Autre problème évoqué par l’universitaire et qui, selon lui, a provoqué une crise politique permanente, c’est le régime parlementaire tunisien.

Régime politique “controversé”

La Constitution de 2014 a instauré un régime ni parfaitement présidentiel ni complètement parlementaire, ce qui a suscité une polémique sur les prérogatives des institutions qui incarnent le pouvoir exécutif.

De l’avis de l’expert Hedi Ben Jaballah, “le régime politique en place a failli à tous les niveaux. Il a favorisé l’éparpillement des efforts de l’Etat et bloqué toute tentative de résoudre les problèmes sans pour autant déterminer les responsabilités”.

L’expert s’est également interrogé sur les prérogatives du président de la République et du chef du gouvernement alors que tout le pays est totalement “paralysé”, selon ses dires.

Salsabil Kélibi, professeur de droit constitutionnel, abonde dans le même sens et déplore les lacunes du système politique actuel, l’accusant d’être à l’origine des blocages. “Le système politique issu de la Constitution actuelle souffre de plusieurs lacunes. C’est un système qui paralyse pratiquement l’action de l’exécutif”.

Le pays vient de traverser des épisodes d’instabilité gouvernementale, témoignant d’un dysfonctionnement constitutionnel en l’absence de Cour constitutionnelle chargée de trancher les conflits d’ordre constitutionnel, selon elle.

Les parties politiques sont-ils à l’origine de la crise ?

Depuis 2011, les partis politiques se sont multipliés en Tunisie, avec des alliances aux contours parfois difficiles à cerner. Quelque 200 partis ont obtenu leur visa légal. La plupart d’entre eux ne sont pas actifs sur la scène politique comme ils ne respectent pas les dispositions de la loi portant organisation des partis, selon le dernier rapport de la Cour des comptes.

D’après Salsabil Kélibi, les partis politiques sont bien derrière le blocage constaté dans le processus de transition démocratique. “La plupart des partis ne sont pas démocrates, ce qui a exacerbé la crise politique entre le pouvoir exécutif à deux têtes”, a-t-elle poursuivi.

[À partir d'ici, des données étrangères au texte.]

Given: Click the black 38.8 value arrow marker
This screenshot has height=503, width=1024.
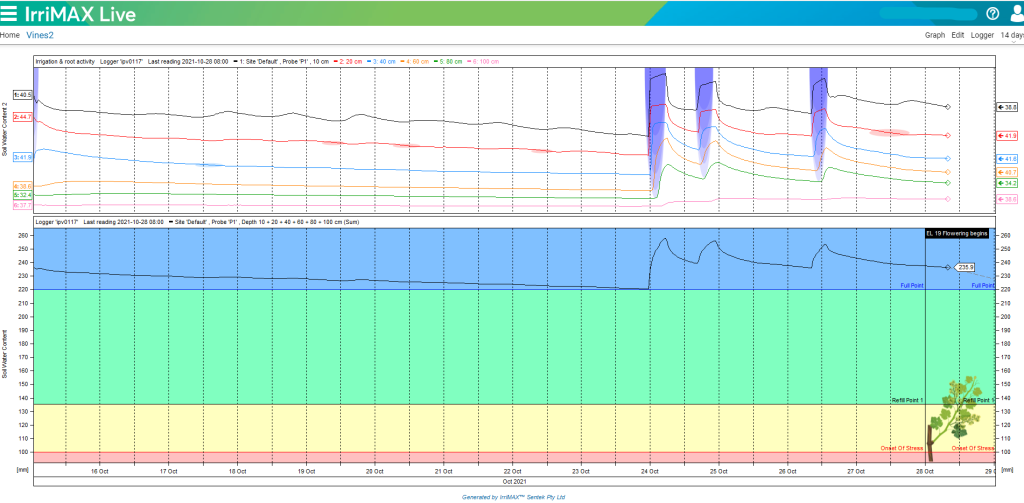Looking at the screenshot, I should [x=1009, y=106].
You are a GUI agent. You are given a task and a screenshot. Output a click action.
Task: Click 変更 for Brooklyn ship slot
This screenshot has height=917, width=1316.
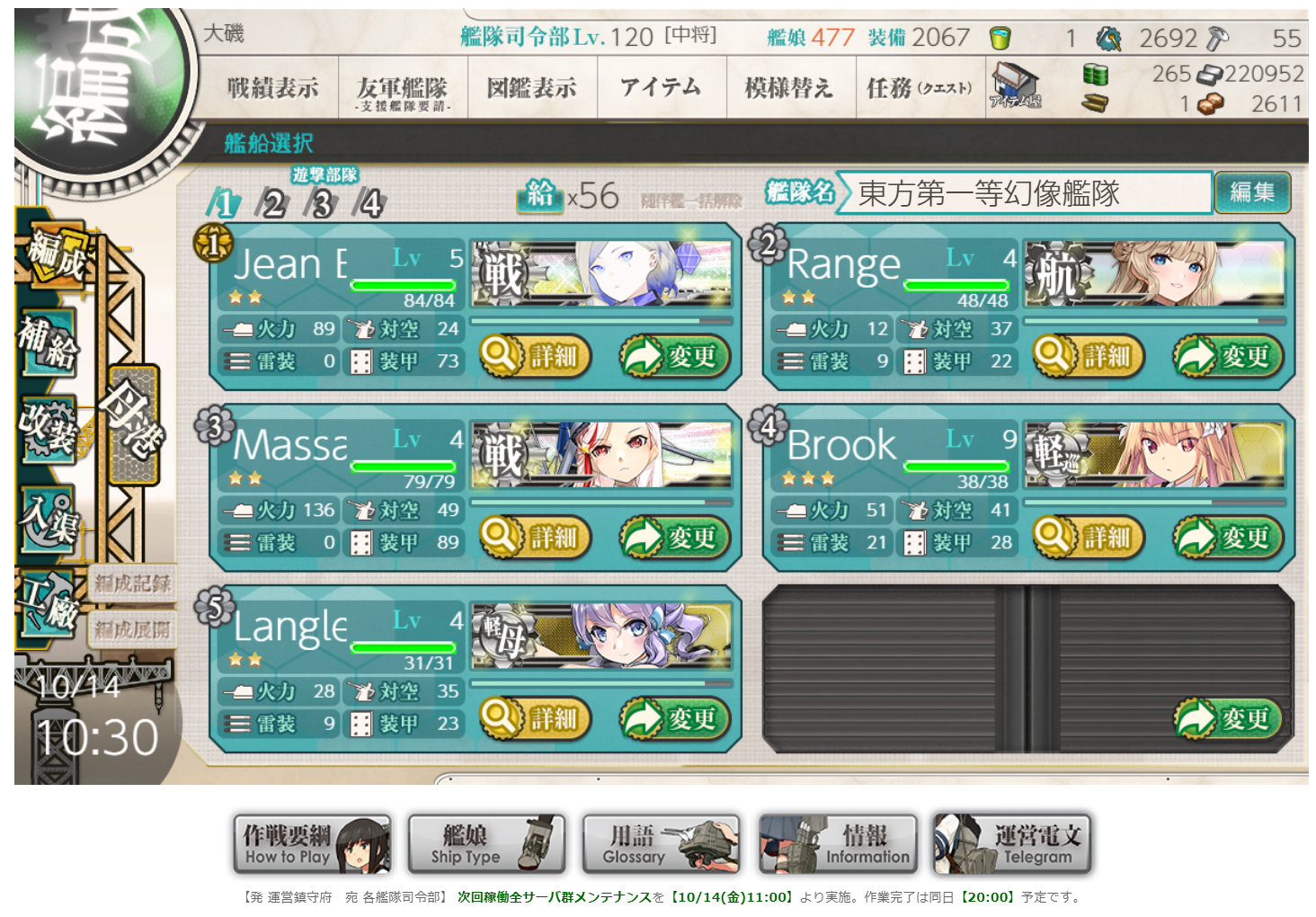pyautogui.click(x=1228, y=538)
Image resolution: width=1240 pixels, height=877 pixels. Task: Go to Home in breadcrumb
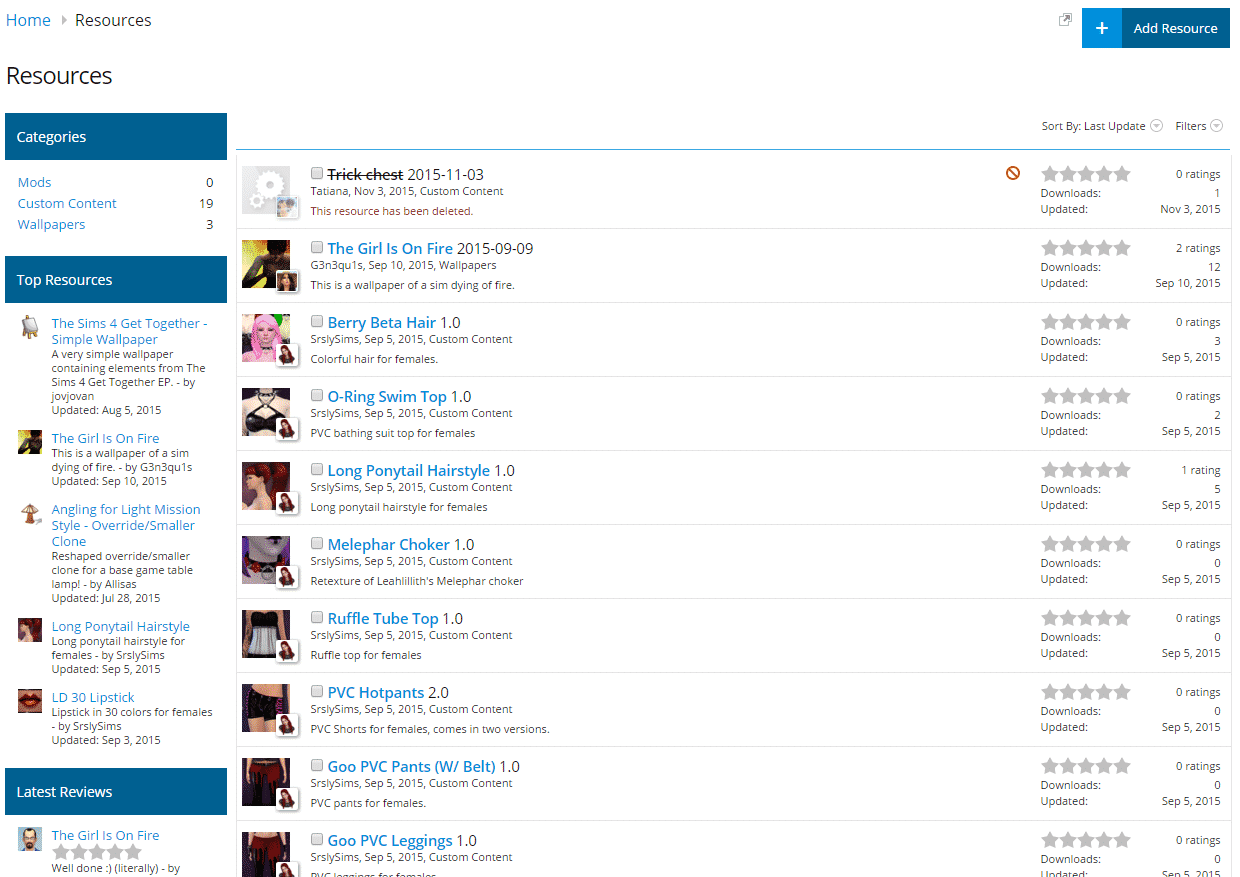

Les instances constitutionnelles peinent à voir le jour

Alors que la Tunisie s’apprête à vivre, cette année, des élections présidentielle et législatives, dans un contexte politique parfois “hostile”, le pays peine à parachever la mise en place de ses instances indépendantes, prévues par la Loi fondamentale, dont la Cour constitutionnelle.

De l’avis des observateurs, la lenteur dans la mise en place des instances indépendantes et de la Cour constitutionnelle -huit ans après la révolution de 2011- risque de mettre en péril le processus de transition démocratique engagé dans le pays.

Outre l’instance électorale dont sa crise fait peser le risque d’un report des scrutins législatif et présidentiel prévus en automne 2019, le Parlement devrait accélérer la mise en place de l’Instance de la bonne gouvernance et de la lutte contre la corruption, l’Instance des droits de l’Homme, l’Instance du développement durable et des droits des générations futures et l’Instance de la communication audiovisuelle.

Opération électorale

Selon Sadok Belaid, la Constitution de 2014 a favorisé une approche participative dans l’opération électorale mais les moyens de concrétisation y font défaut.

“La simple convocation des citoyens à une échéance électorale ne garantit pas la réussite de cet événement”, estime-t-il. En témoignent les premières élections municipales libres qui ont été marquées par une forte abstention. Seul un tiers des électeurs se sont rendus aux urnes pour ces premières élections municipales organisées depuis la révolution.

Environ deux millions de Tunisiens ont ainsi voté sur plus de 5,3 millions d’électeurs inscrits, ce qui constitue un revers pour toute la classe politique, a-t-il soutenu.